The choice of The Black Raven, the god of prophecy for you new album?

‘’The almost universal meaning attributed to the Raven, being a prophetic creature and also a cunning trickster spans millennia and many cultures; from the Ancient Roman Empire to Celtic and modern-day England, Germanic and Viking cultures, the Shamanic peoples of Siberia and Northern Asia, Hinduism and the indigenous communities of North America as well as the Slavic diaspora, to name but a few. The raven has long been used in poetry, folk music, and art as an omen, usually of death or misfortune. So, it seemed the perfect embodiment of the overall concept and theme of the album – the archetype of the harbinger of death, a psychopomp, and a connection between the world of the living and the dead. All of these attributes and roles resonate throughout this release. Ultimately the raven is a messenger, beckoning the listener to join the fateful journey.

The use of Slavic Mythology with the epic ‘’Veles is Here’’

We chose to name one of the Gods in this particular song as the character and spirit of Veles courses through every second of this recording. Veles represents a force that is multifaceted, adversarial, rebellious, and wild.

Ichor is a darker / heavier project than your others.

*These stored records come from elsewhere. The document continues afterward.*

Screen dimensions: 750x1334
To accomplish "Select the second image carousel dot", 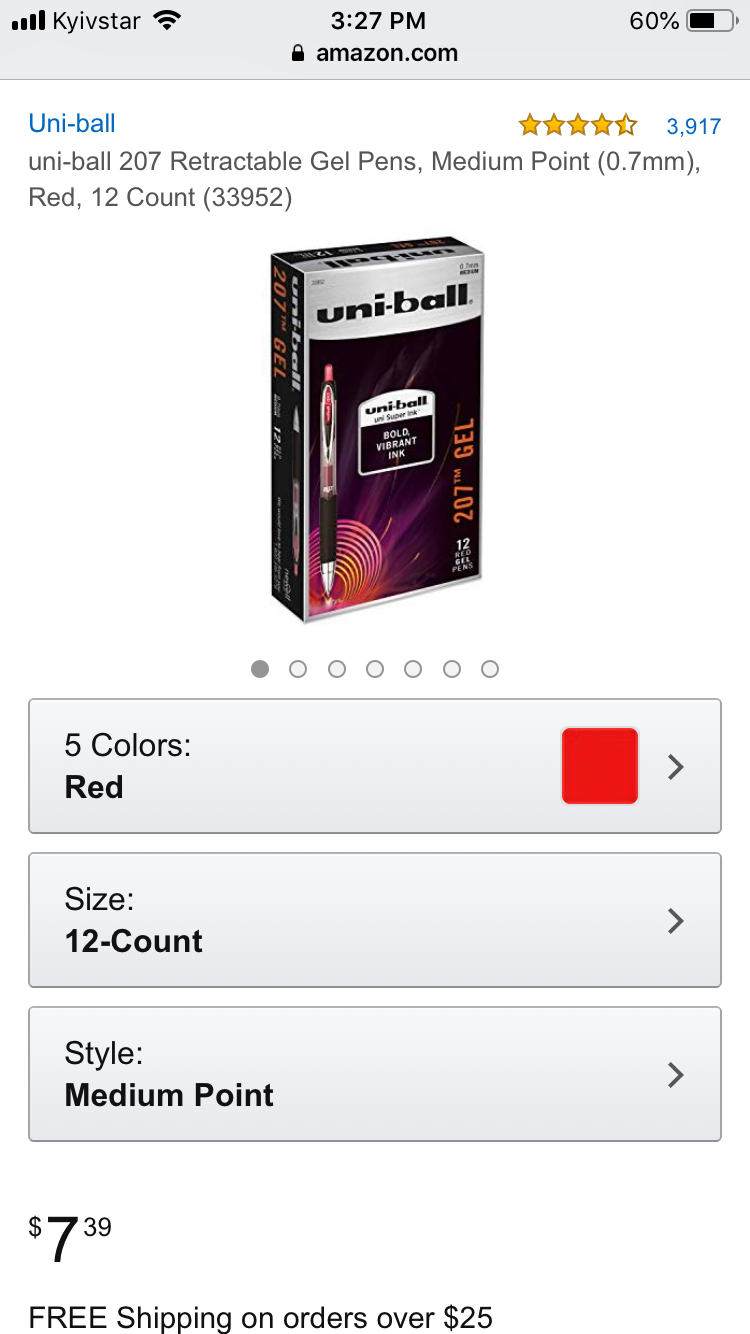I will 298,669.
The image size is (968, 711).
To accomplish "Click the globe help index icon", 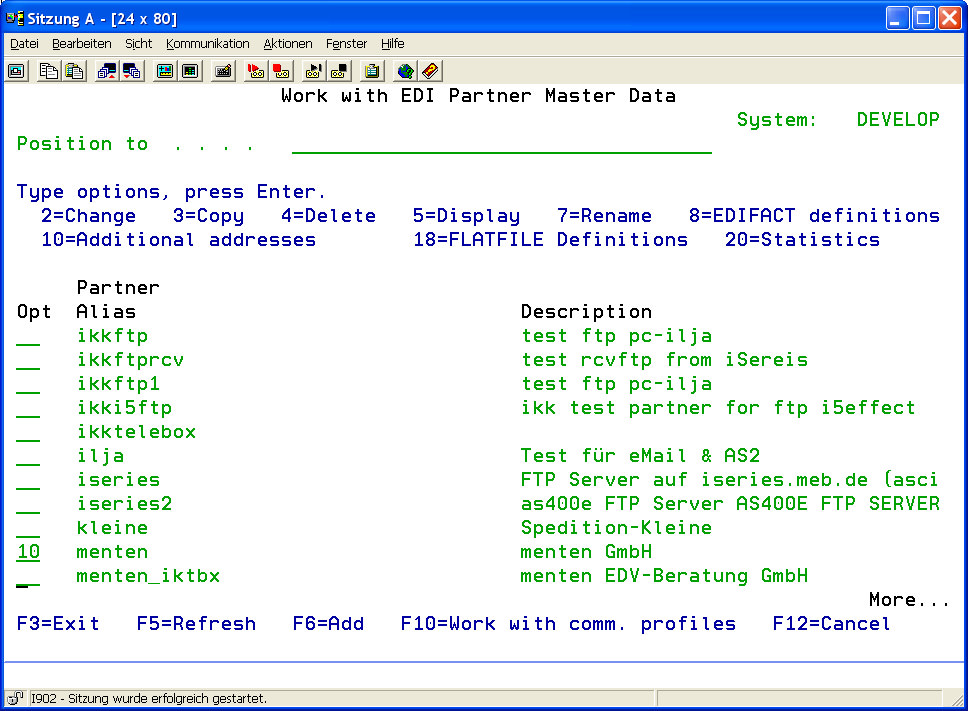I will coord(405,71).
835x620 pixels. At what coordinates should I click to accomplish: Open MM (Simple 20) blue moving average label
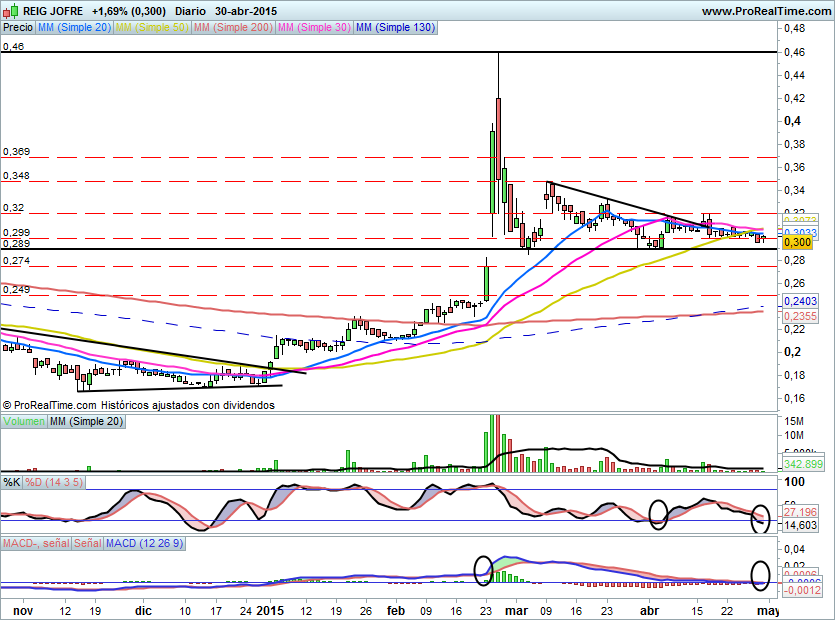point(74,28)

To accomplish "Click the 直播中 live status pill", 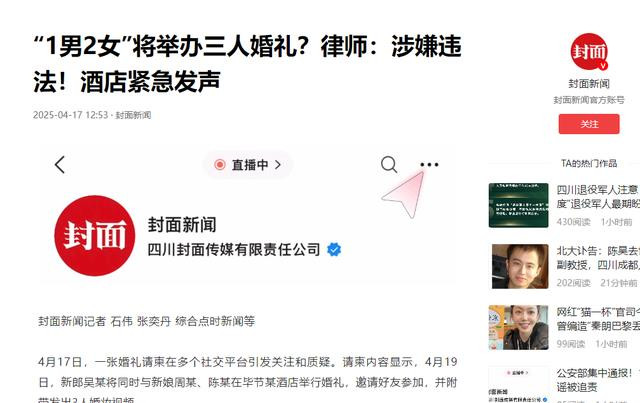I will tap(248, 165).
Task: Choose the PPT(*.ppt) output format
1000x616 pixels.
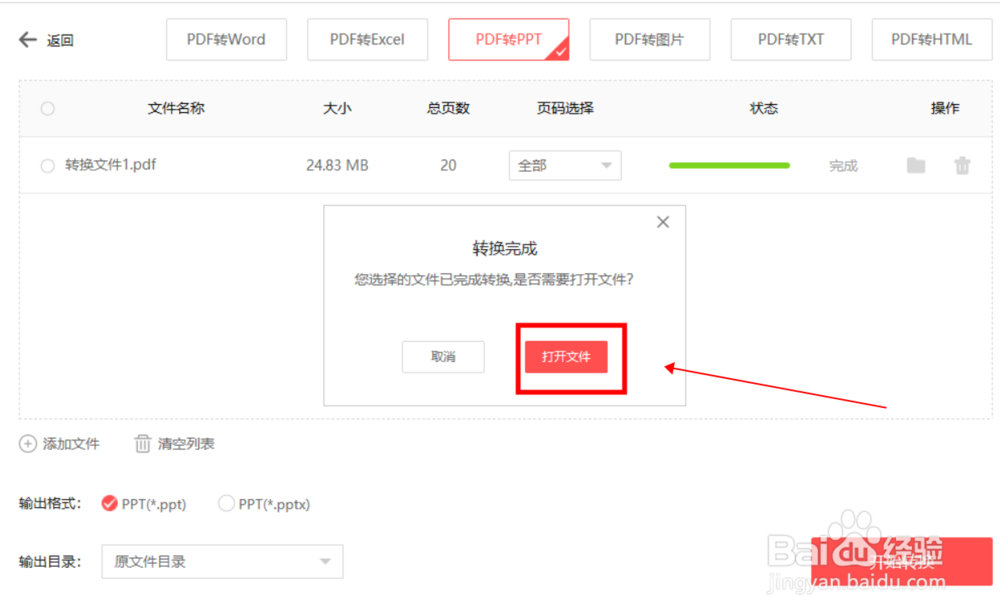Action: coord(109,504)
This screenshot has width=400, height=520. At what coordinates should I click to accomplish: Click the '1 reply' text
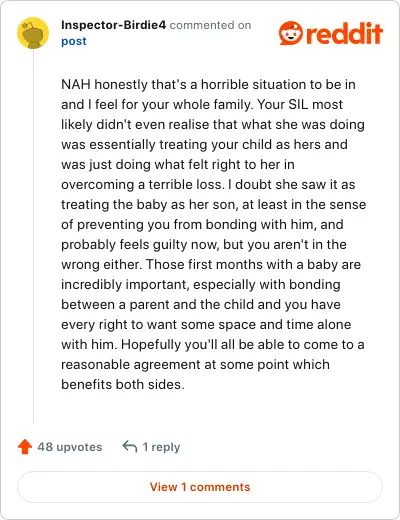(x=161, y=447)
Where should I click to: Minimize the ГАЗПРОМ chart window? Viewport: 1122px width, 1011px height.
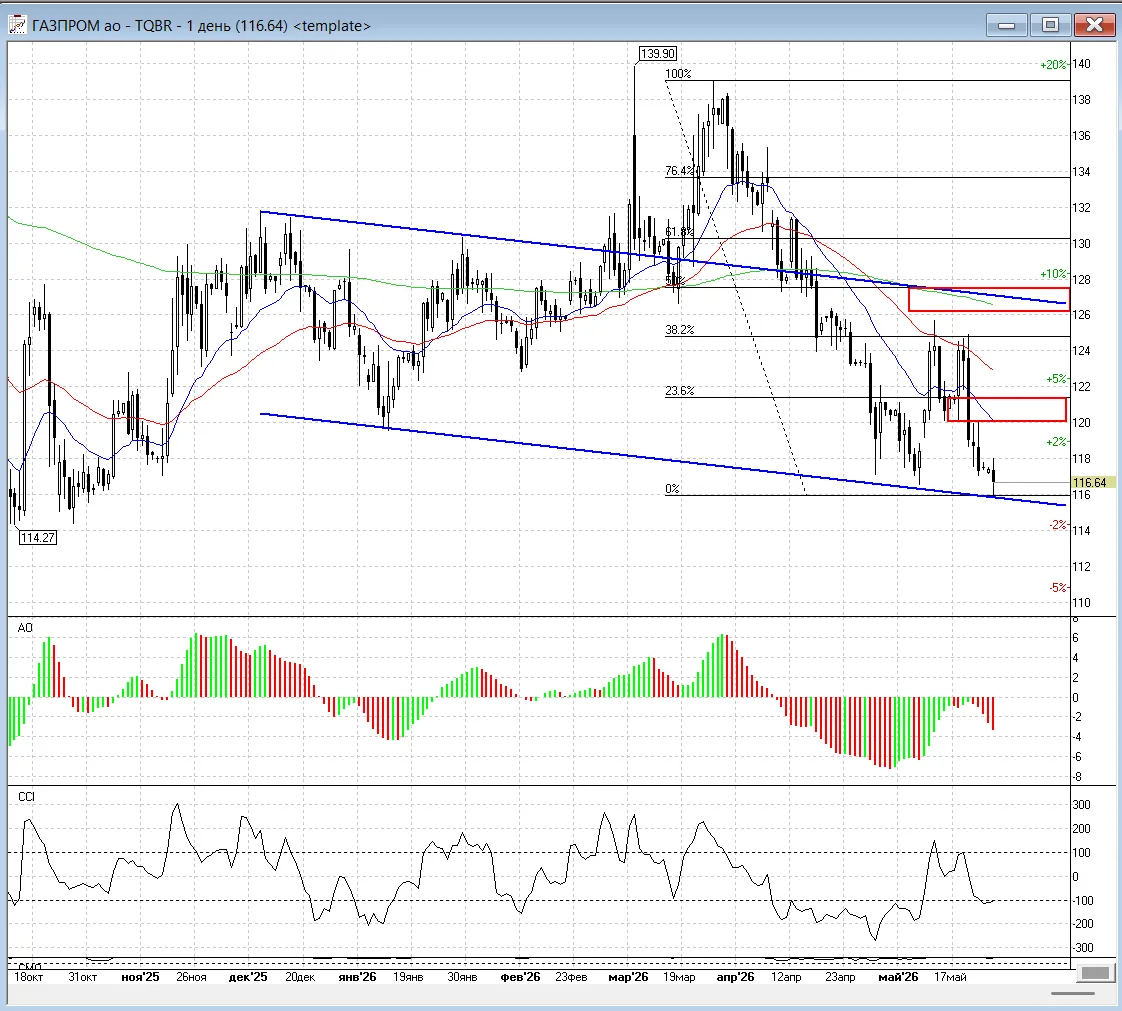[x=1007, y=25]
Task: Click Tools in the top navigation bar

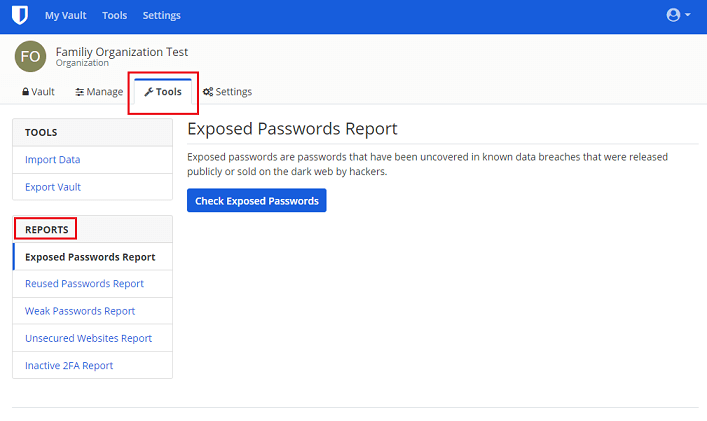Action: coord(114,16)
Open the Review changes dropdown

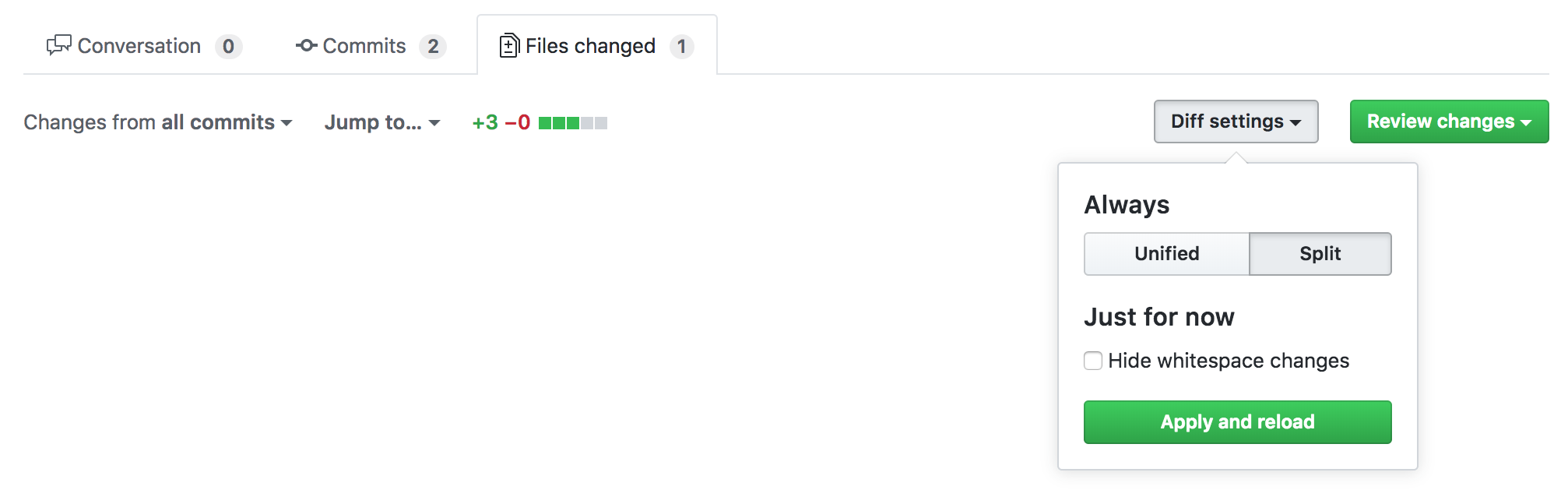coord(1449,122)
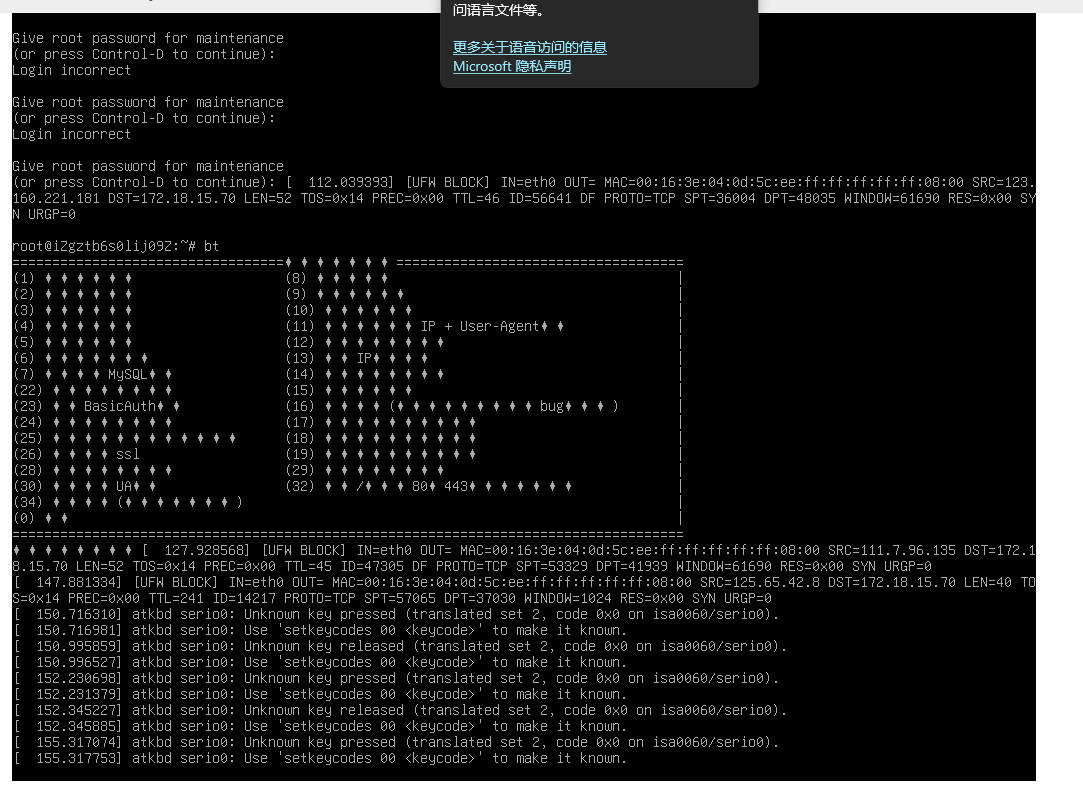Click option (16) mentioning bug

pyautogui.click(x=452, y=406)
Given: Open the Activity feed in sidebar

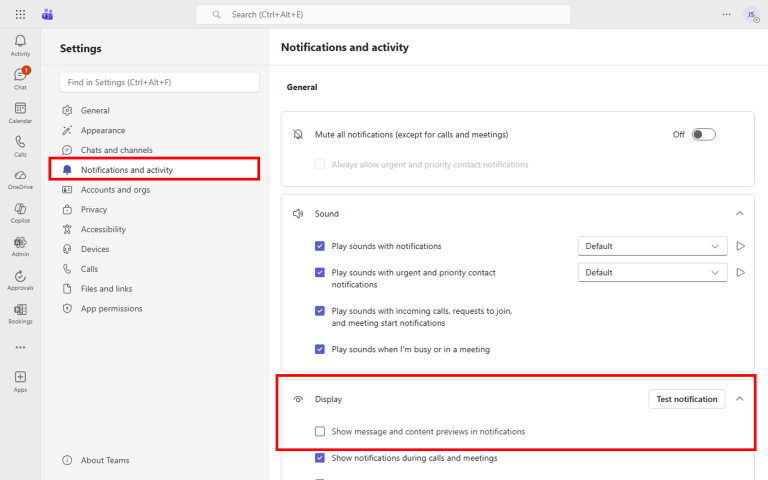Looking at the screenshot, I should [20, 44].
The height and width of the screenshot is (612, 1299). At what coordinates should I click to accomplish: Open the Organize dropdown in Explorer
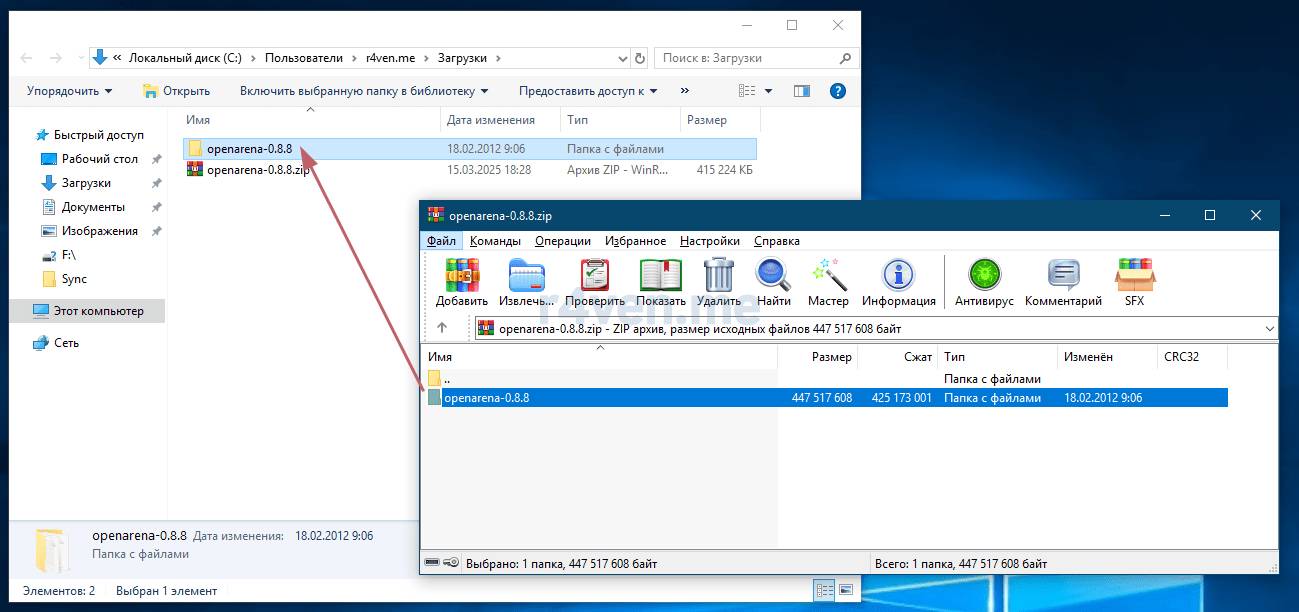tap(69, 91)
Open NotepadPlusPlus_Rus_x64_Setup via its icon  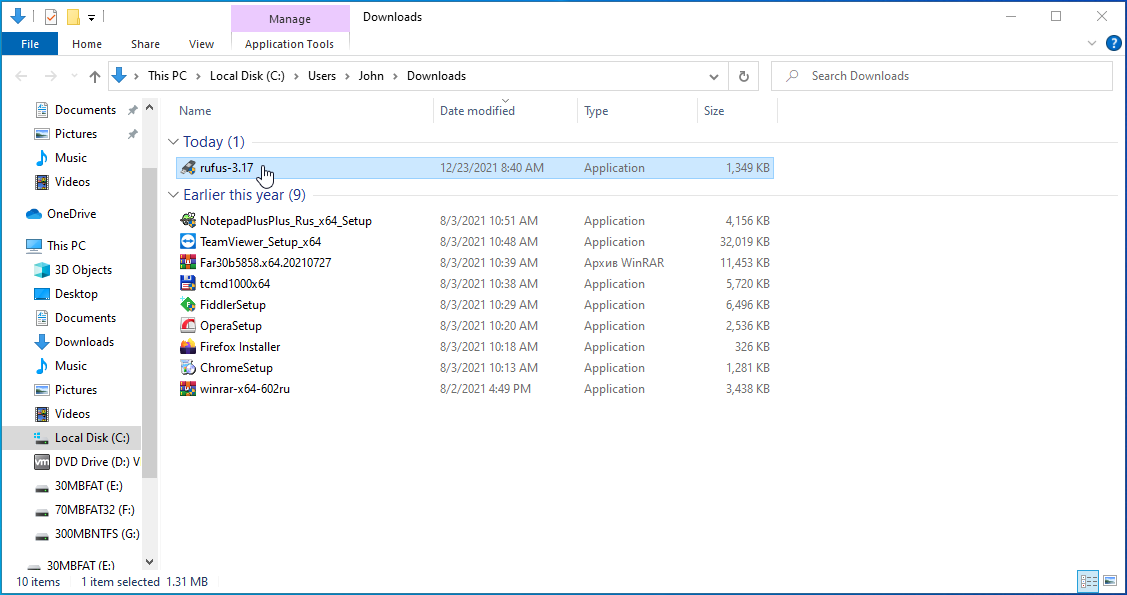[x=189, y=220]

‘’The recording of this album began much like any other, but it soon started to have a mind of its own and led us in an unfamiliar direction. Things started slowing down and riffs became more melodic. A decision was made early on that no blast beats or fast songs needed to be on this recording, almost like a natural reaction the to the first album. Meanwhile the inspiration came from “Viking” era Bathory and Second Wave Pagan black metal. We also wanted to add a cinematic quality with ambient sections and acoustic guitar to add breathing space. These varied elements started to coalesce and make sense and thus – The Black Raven drew breath.

The epic approach. Partly inspired by the first wave of real black metal.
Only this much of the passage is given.